Jesus Garcia, district director of Caltrans, said his agency will meet with city and county officials during the coming weeks to decide how best to update San Diegans’ often outdated perceptions of railroad hazards.
“Most people are aware that a freeway is not a safe place to play, but for some reason they don’t understand that train tracks, in many cases, are even more deadly,” Garcia said in a statement. “We need to make them aware. Their lives could depend on it.”
The agency’s goal: to erase romantic visions of hobo-hauling freight trains ambling leisurely--and noisily--down the track. According to Howard Robertson, an Amtrak spokesman, its trains--16 of which zip through San Diego County each day--are faster and quieter than ever. And, as they have gained speed and lost decibels, partly as a result of newly installed quarter-mile strips of smooth, silent track, they also have grown more deadly.
“It’s kind of a give and take,” Robertson said. “People like it (the improvements), but it’s creating a little bit more danger. . . . (The trains) are on you before you even know it.”
According to law-enforcement officials, that is apparently what happened to a group of at least five people Sunday evening. About 7 p.m., a southbound train appeared suddenly out of the darkness, moving at 87 m.p.h. along the section of track in Encinitas where the group had gathered to drink beer.
Sheriff’s deputies said the locomotive’s engineer saw the group standing and sitting on the tracks, and sounded his horn in warning but was unable to stop before hitting at least two people, killing them instantly.

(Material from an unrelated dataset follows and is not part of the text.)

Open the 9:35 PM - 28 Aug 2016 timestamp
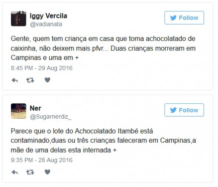Viewport: 218px width, 187px height. coord(42,160)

The bodies of the two transients, Juan Carlos Ortega, 24, and Sandra Spires, 45, were found dozens of feet south of the point of impact. Spires had been decapitated.

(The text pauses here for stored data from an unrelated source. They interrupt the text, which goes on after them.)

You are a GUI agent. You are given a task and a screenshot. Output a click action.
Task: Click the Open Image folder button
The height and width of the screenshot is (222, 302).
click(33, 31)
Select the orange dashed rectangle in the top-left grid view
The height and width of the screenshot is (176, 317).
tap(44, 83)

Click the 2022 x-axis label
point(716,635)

A third person, Eliseo Zarate, 30, was taken to Scripps Memorial Hospital in La Jolla with broken ribs, a broken collarbone and many cuts. He was in stable condition in the coronary care unit Monday night. Sgt. Ron Morse of the Encinitas sheriff’s station said Zarate was believed to have been struck by one of the bodies that was hit by the train. Officials did not know where Ortega and Zarate were from.

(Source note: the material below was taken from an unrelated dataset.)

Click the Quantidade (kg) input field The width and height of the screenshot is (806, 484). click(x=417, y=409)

Officials found a partly consumed 12-pack of beer near the tracks, Morse said.
The train was all the more stealthy, Amtrak officials confirmed, because it was driven by an engine at the rear of the train, not pulled by an engine on the front. As a result, the noise generated by the engine was several cars away when the front car came upon the group.
Robertson said Amtrak would support the posting of signs or the erection of fences around stretches of track where fatalities have occurred, and he said he consides San Diego County an excellent candidate for Operation Lifesaver, a program conducted by the Federal Railroad Assn. in schools and communities to educate people about railroad safety. The best way to avoid accidents, he said, is to modify people’s behavior.
“If people are on our tracks, there’s nothing we can do. We can’t stop on a dime,” he said, noting that trains moving 125 m.p.h. require nearly 2 miles to come to a complete stop. In exchange for a quieter, safer ride, he said, people “also have to be a little bit more aware. It’s a pure tragedy that so many people have become a fatality in such a little time.”
The accident brought the county’s train-related death toll to four this month. On Oct. 13, a 16-year-old Encinitas girl was killed by an Amtrak train while she and two friends were walking along the tracks near her parents’ home in Encinitas. On Oct. 4, a 22-year-old surfer was struck and killed while taking a shortcut on a train trestle to the beach in San Onofre.
Just the day before, a southbound Amtrak train hit an auto-transport truck that was stuck on the tracks in Leucadia. Six train passengers suffered minor injuries.